__Instruction__:
Reproduce the entries below word for word, from the line containing "You are a computer-use" through the line containing "pyautogui.click(x=117, y=7)", leaving out any pictures.

__Stored records__:
=======

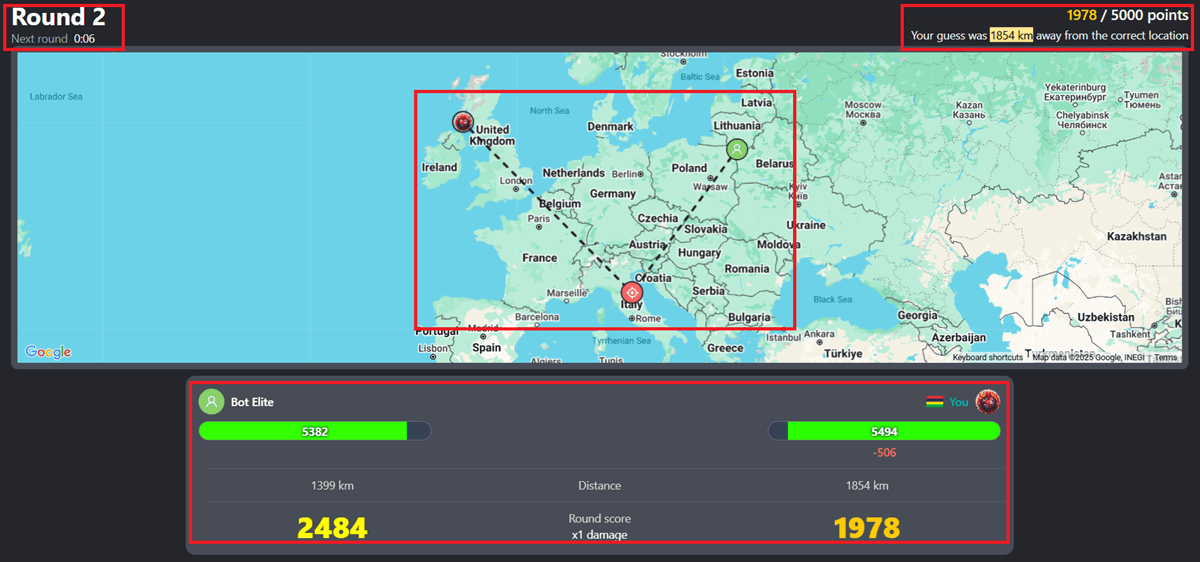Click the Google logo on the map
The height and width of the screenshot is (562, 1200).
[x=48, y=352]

=======

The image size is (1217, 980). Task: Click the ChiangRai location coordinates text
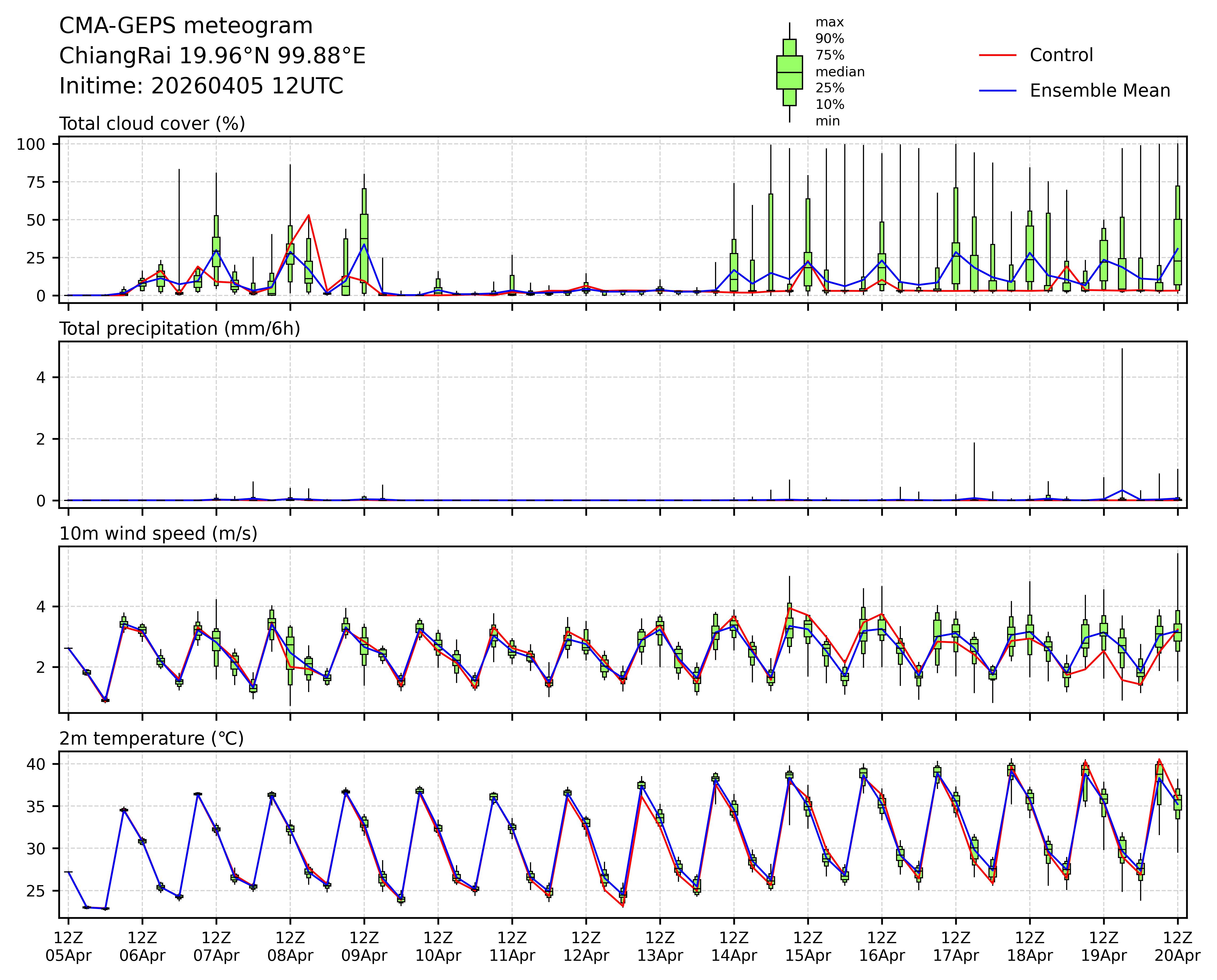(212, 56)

=======

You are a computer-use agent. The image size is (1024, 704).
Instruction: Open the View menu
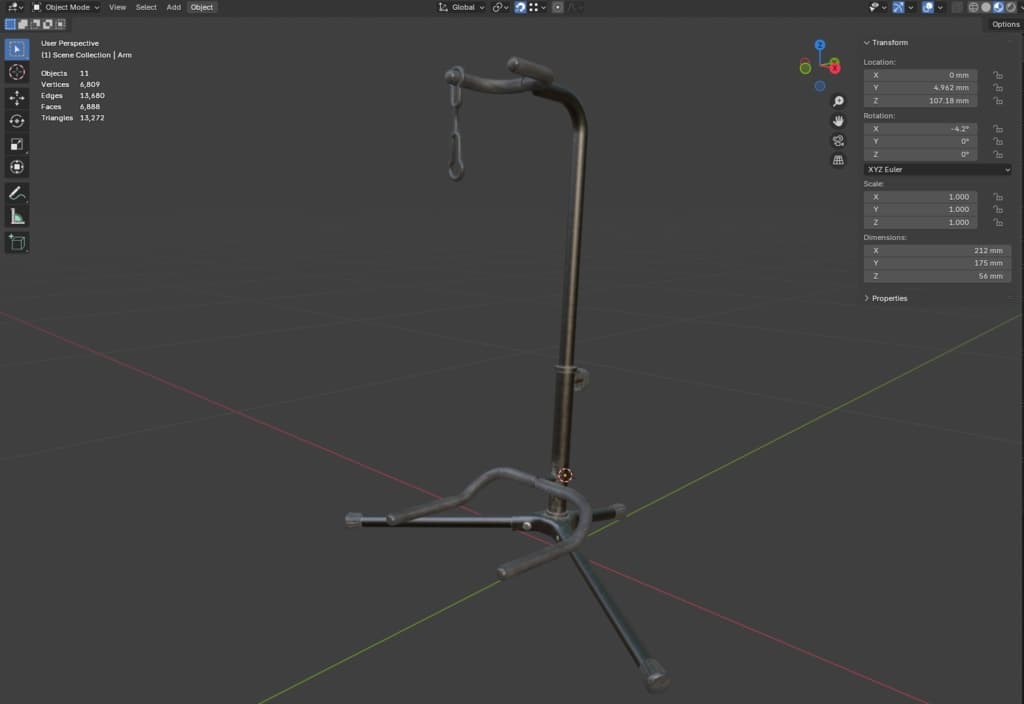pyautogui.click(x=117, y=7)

=======

__Response to this task__:
You are a computer-use agent. The image size is (1024, 704).
Instruction: Open the View menu
pyautogui.click(x=117, y=7)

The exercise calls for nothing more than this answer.